Partindo, então, da premissa de que os imperativos estéticos são, simultaneamente, produzidos e reforçados por expectativas socialmente instituídas, é possível concluir-se que é a relação com a alteridade, ou seja, com o olhar do outro, que atribui uma avaliação demasiadamente depreciativa a respeito da imagem corporal que o sujeito constrói sobre si. Nota-se, contudo, que ao descrever a própria imagem, o indivíduo tende em querer desvencilhar-se dos adjetivos mais depreciativos, fazendo uso de eufemismos e diminutivos para mascarar sua real aparência.
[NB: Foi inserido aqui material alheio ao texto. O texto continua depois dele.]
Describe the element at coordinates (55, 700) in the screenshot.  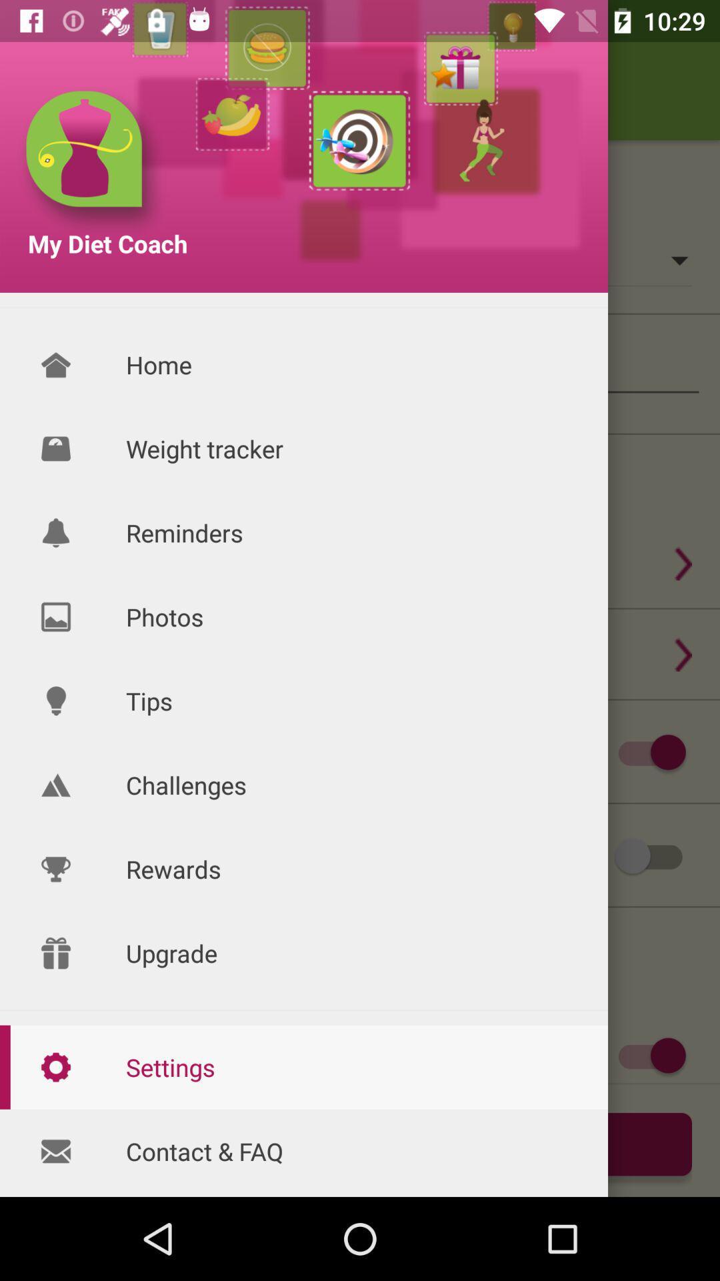
I see `the bulb option which says tips` at that location.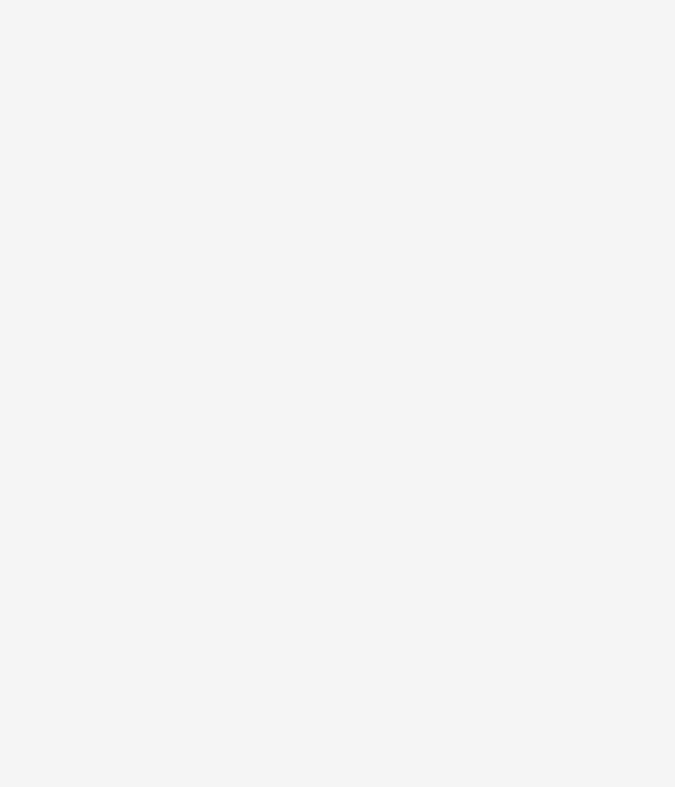 This screenshot has width=675, height=787. I want to click on 'blogger, brand or destination management organization', so click(95, 473).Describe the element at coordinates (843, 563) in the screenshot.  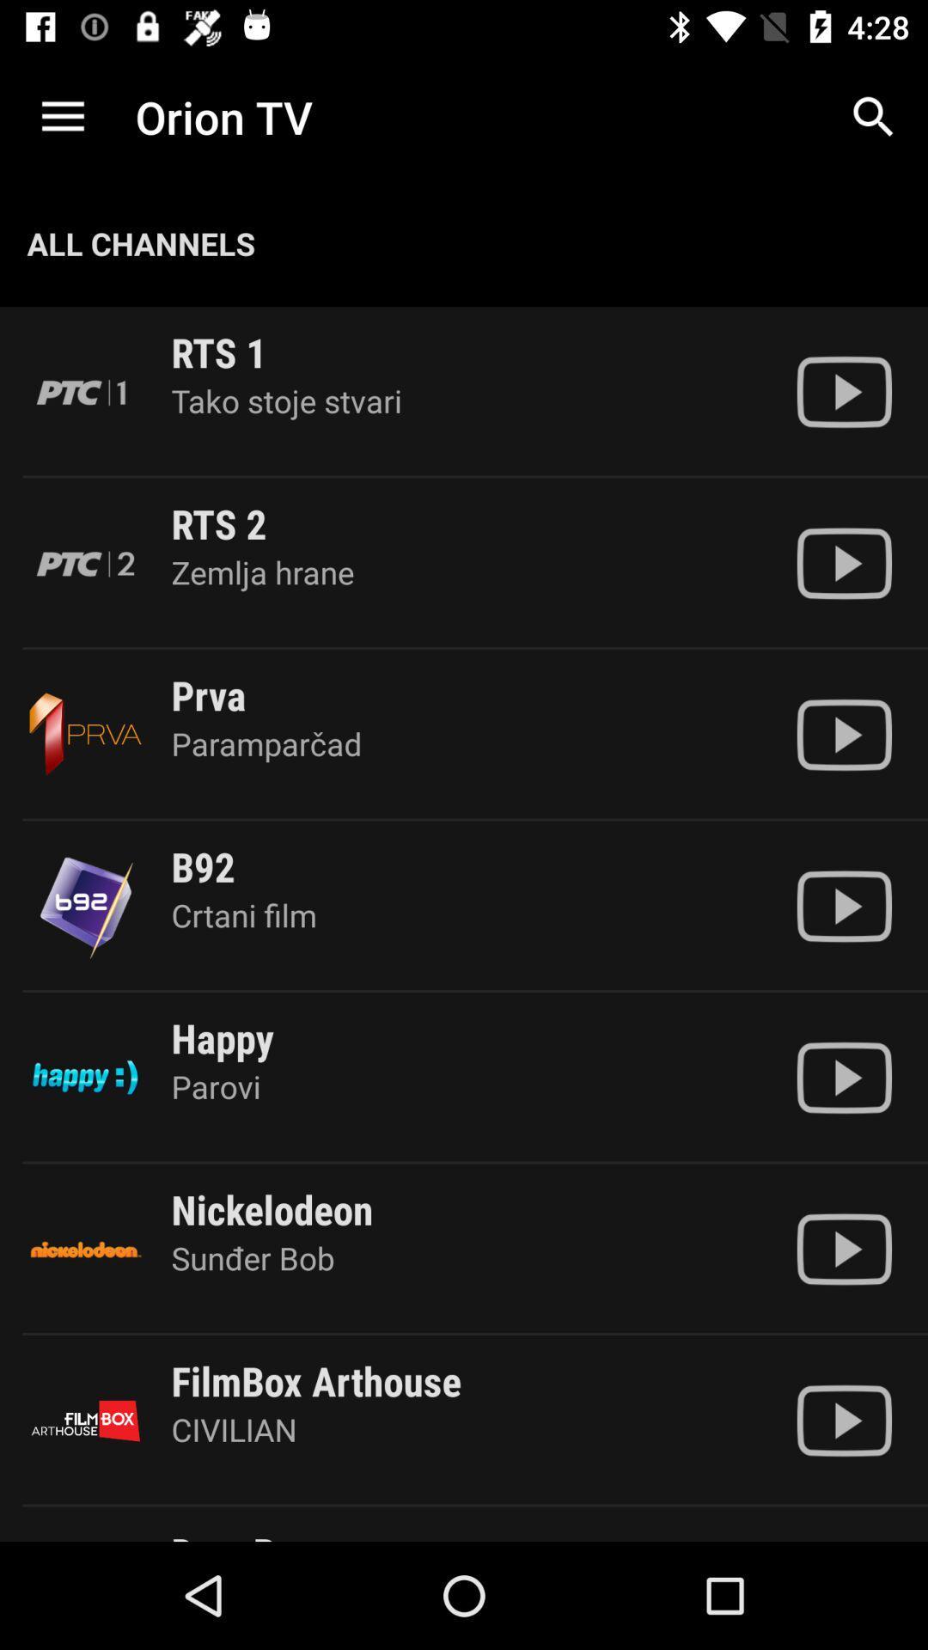
I see `video` at that location.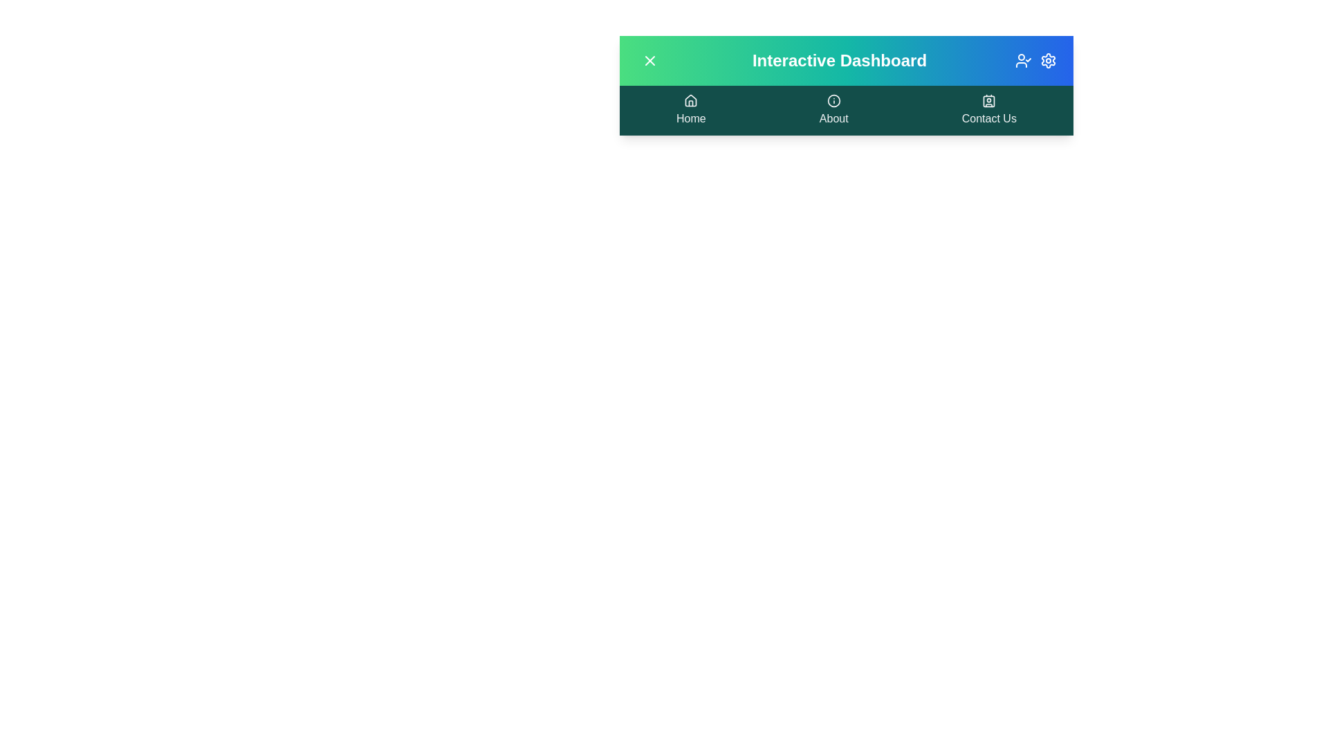 The width and height of the screenshot is (1328, 747). What do you see at coordinates (989, 109) in the screenshot?
I see `the 'Contact Us' menu item` at bounding box center [989, 109].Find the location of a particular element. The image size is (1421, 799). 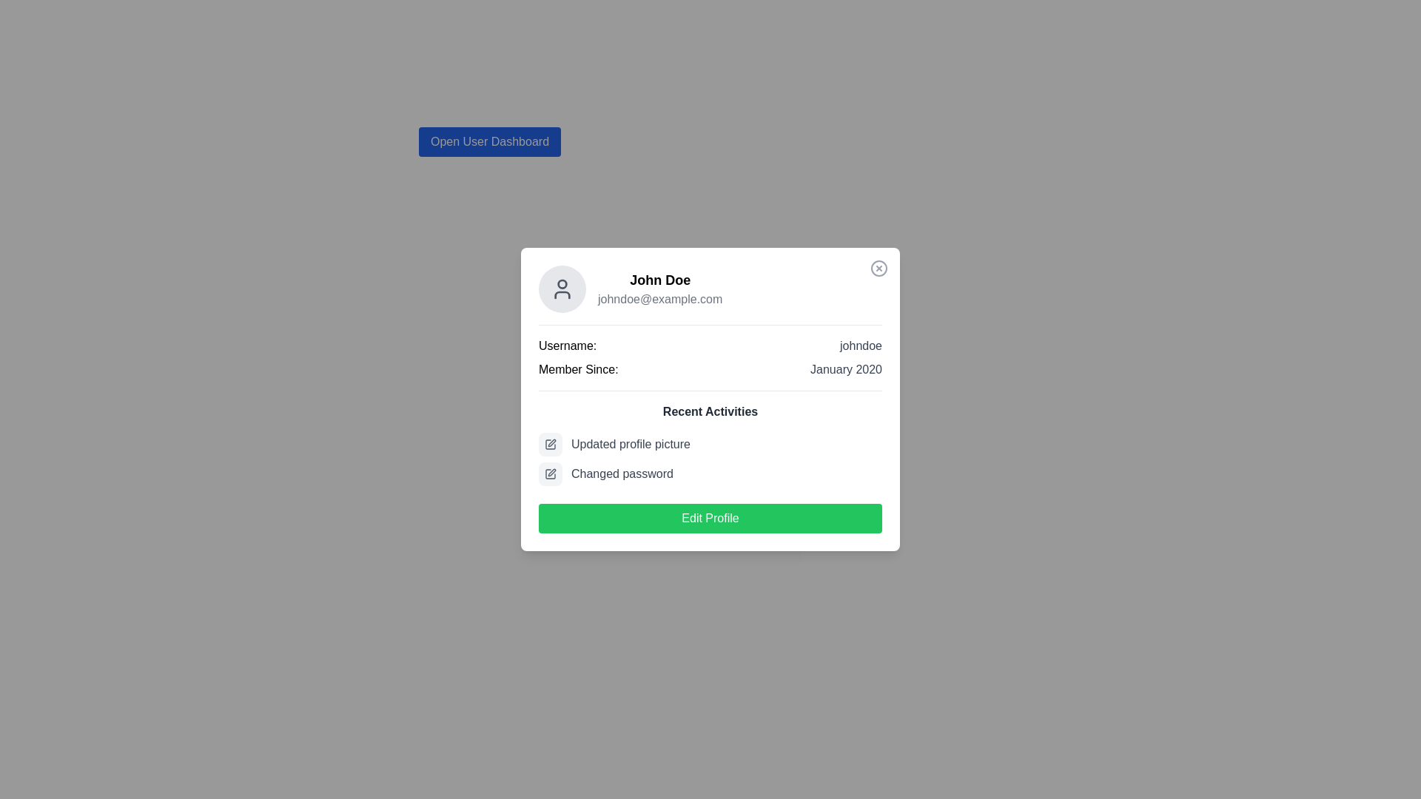

the 'Edit Profile' button located at the bottom center of the user information card, which allows the user is located at coordinates (711, 518).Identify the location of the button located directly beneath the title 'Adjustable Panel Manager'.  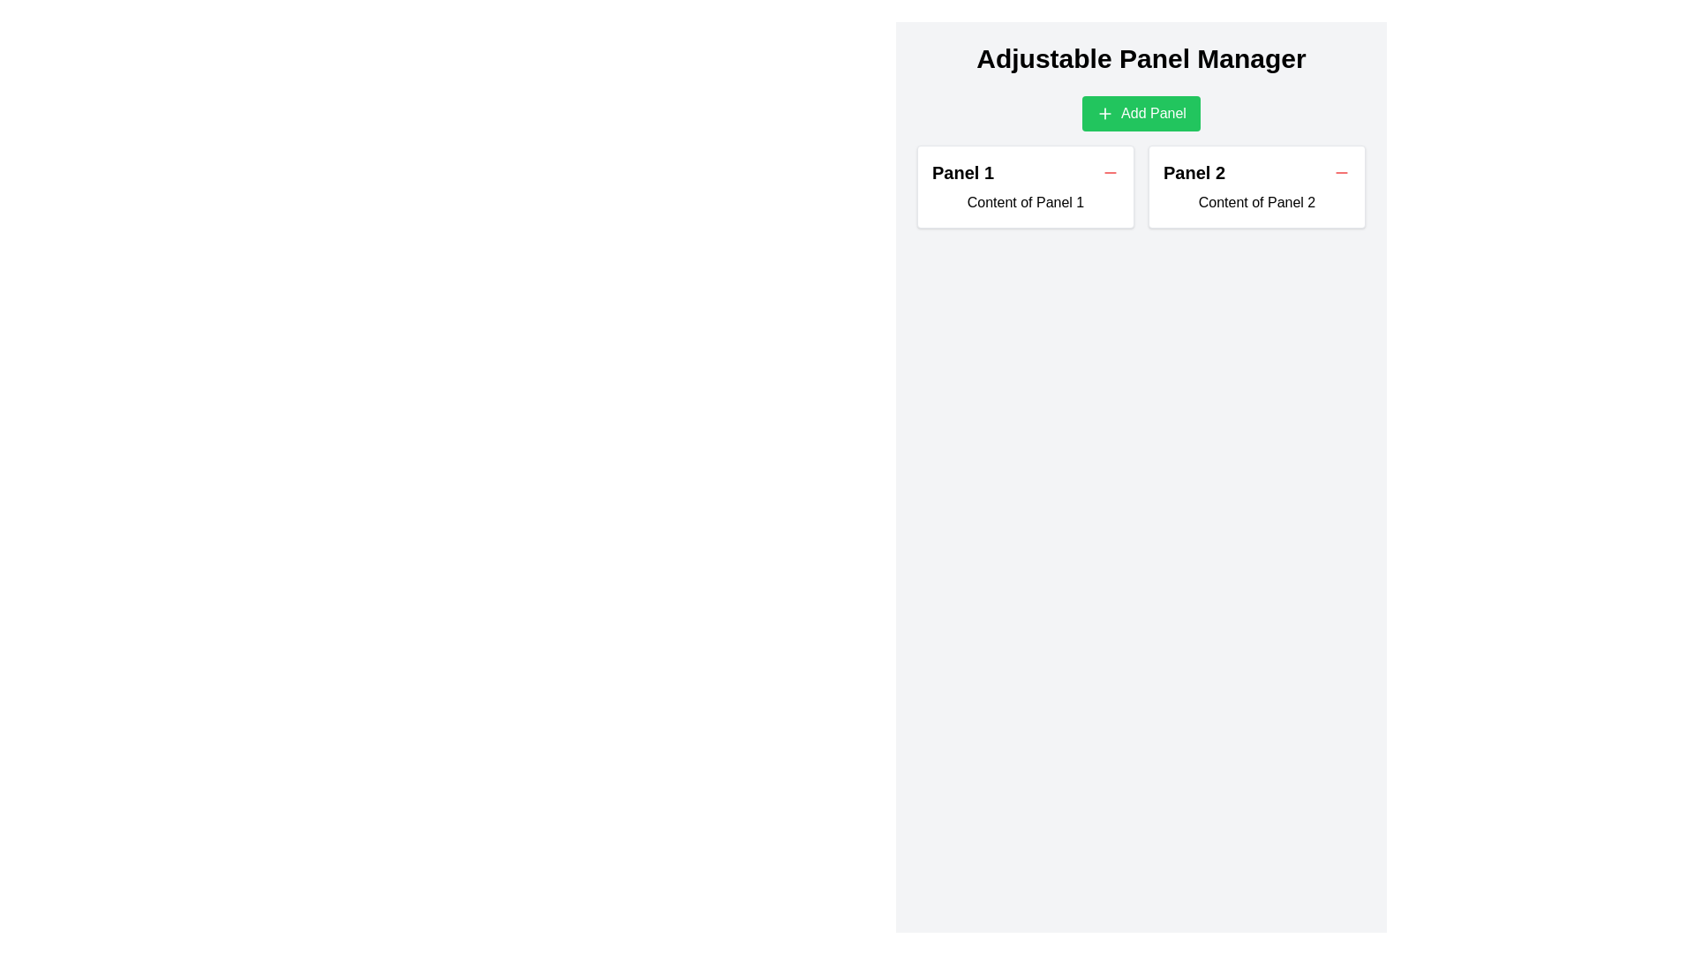
(1141, 113).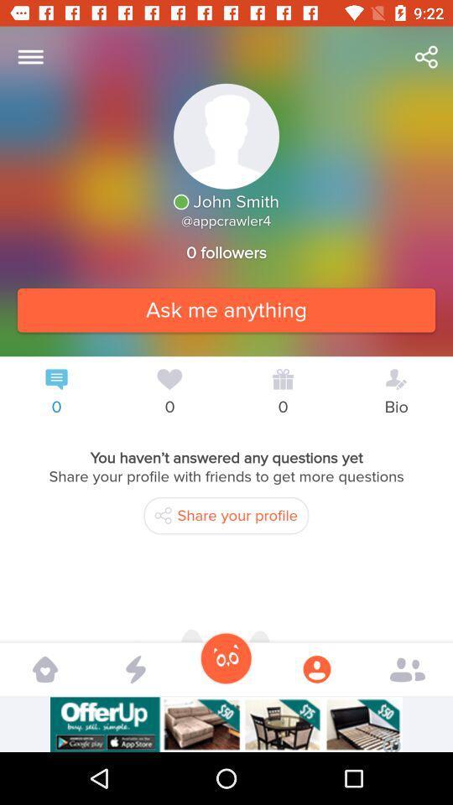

É interessante notar a maneira peculiar e afetuosa, parecendo muitas vezes negar a realidade, como a maioria das mães de crianças obesas descrevem seus filhos – referem-se aos mesmos como gordinhos, cheinhos ou gulosos, enquanto na escola seus colegas utilizam-se de adjetivos agressivos e que denotam uma evidente depreciação moral: (balofo, hipopótamo, paquiderme, rolha de poço...) Usando este tipo de denominação, as mães parecem desculpar seus filhos perante a sociedade, que os encara como glutões e inadequados. É também através da adjetivação carregada de afeto que fornecem a valoração não encontrada socialmente.
Fischler (op.cit) sublinha, ainda, um outro tipo de julgamento moral que surge de forma recorrente no imaginário social. Nele, indagamo-nos se os gordos são vítimas do seu metabolismo e da sua carga genética ou, culpados por um comportamento transgressor com relação à comida. De acordo com a enquête feita pela autor, um número expressivo de pessoas atribuem aos obesos a responsabilidade por sua condição, ou seja, são considerados, simultaneamente, descontrolados e com uma voracidade desmedida. Embora, socialmente, compreendidos possuidores de uma espécie de compulsão, no caso da glutoneria, o sentimento moral de culpa e responsabilidade não lhes é aliviado.
Como bem aponta o autor, as categorias que representam a gordura, a magreza e a obesidade mantém-se, relativamente, estáveis ao longo dos séculos. Contudo, é preciso que estejamos atentos, pois são os critérios que determinam o limiar entre uma e outra, que sofrem grandes variações. Nas palavras do autor: ”era preciso sem dúvida, no passado, ser mais gordo do que hoje para ser julgado obeso e bem menos magro para ser considerado magro”
Em última análise, nota-se que na atualidade a tolerância para com a gordura diminuiu drasticamente, chegando, até mesmo, a ser enquadrada na forma de uma categoria de exclusão. Carregada de estereótipos depreciativos, a gordura dá lugar a magreza, que é, então, positivada e exaltada.
Assim, a mesma cultura que elege o corpo como lócus privilegiado dos investimentos individuais produz, simultaneamente, sujeitos lipofóbicos e o atual estado de corpolatria do qual somos todos testemunhas.